Coming soon to a theater near you...
I know that you've all been eagerly awaiting a new movie. While we don't actually have one yet, we do have this preview that should give you a taste of what we're working on right now.
With that in mind, I am proud to present the Fruit Preview.
With that in mind, I am proud to present the Fruit Preview.

8 Comments:
Dude: I can't wait 'til the fruit video comes out.
Way to chop that apple! I'm looking forward to the full-length video.
Dear John,
On behalf of the New York Apple association, we take this as a act of war. You will be hearing from our secretary of state, Mr. McCintosh later on this week. In the meantime, I suggest you go to the grocery store and apologize to the apples that are there residing in the fruit section. If there are no apples in the fruit section, you may apologize to the pears.
Yours truly,
Ms. Granny D Smith
After reading the previous post, I would like to express the utmost concern for the tone and content. I fullheartedly support your crusade against fruits, specifically apples.

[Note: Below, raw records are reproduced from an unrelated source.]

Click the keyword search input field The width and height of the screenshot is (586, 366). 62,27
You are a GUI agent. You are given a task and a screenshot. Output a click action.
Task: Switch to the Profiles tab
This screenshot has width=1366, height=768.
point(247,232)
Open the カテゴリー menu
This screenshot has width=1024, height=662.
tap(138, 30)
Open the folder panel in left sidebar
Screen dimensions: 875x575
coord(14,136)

Unlike the previous commentator, I will put my name.
Andrew Frader
If Adam had seen this video, we would all still be frolicking in the Garden.
Oh, the humanity!!!!!!
LRT
In regard to Andrew Frader's commentary, I would like to explain something. Our ancestor did not march across the entirety (or all the important parts) of the United States simply to one day end up on the wrong side of a crusade. If Mr. Frader or those who made this disgusting video would do as the honorable spokesman for the NYA association and make a formal apology to your local large pile of apples, then you may be forgiven. However, if you do not do so, neither myself nor the rest of my family will remain quiet and orderly about this crime. We are not so kind as the NYA association and we will take radical action. I suggest you follow Ms. Smith's advice.
-The Appleseed Family.
Dear Mr. Sillings this is the NSFEAS(National Serive of Fruits Especially Apples SHIGGITY) we would like to take this time to condemn your sick project you rotten banana. Why don't you go to the highest point you can be at (this is of course above sea level) and slip on a banana peel. My mother has always said a good fall makes character, but in your situation a good fall will break you.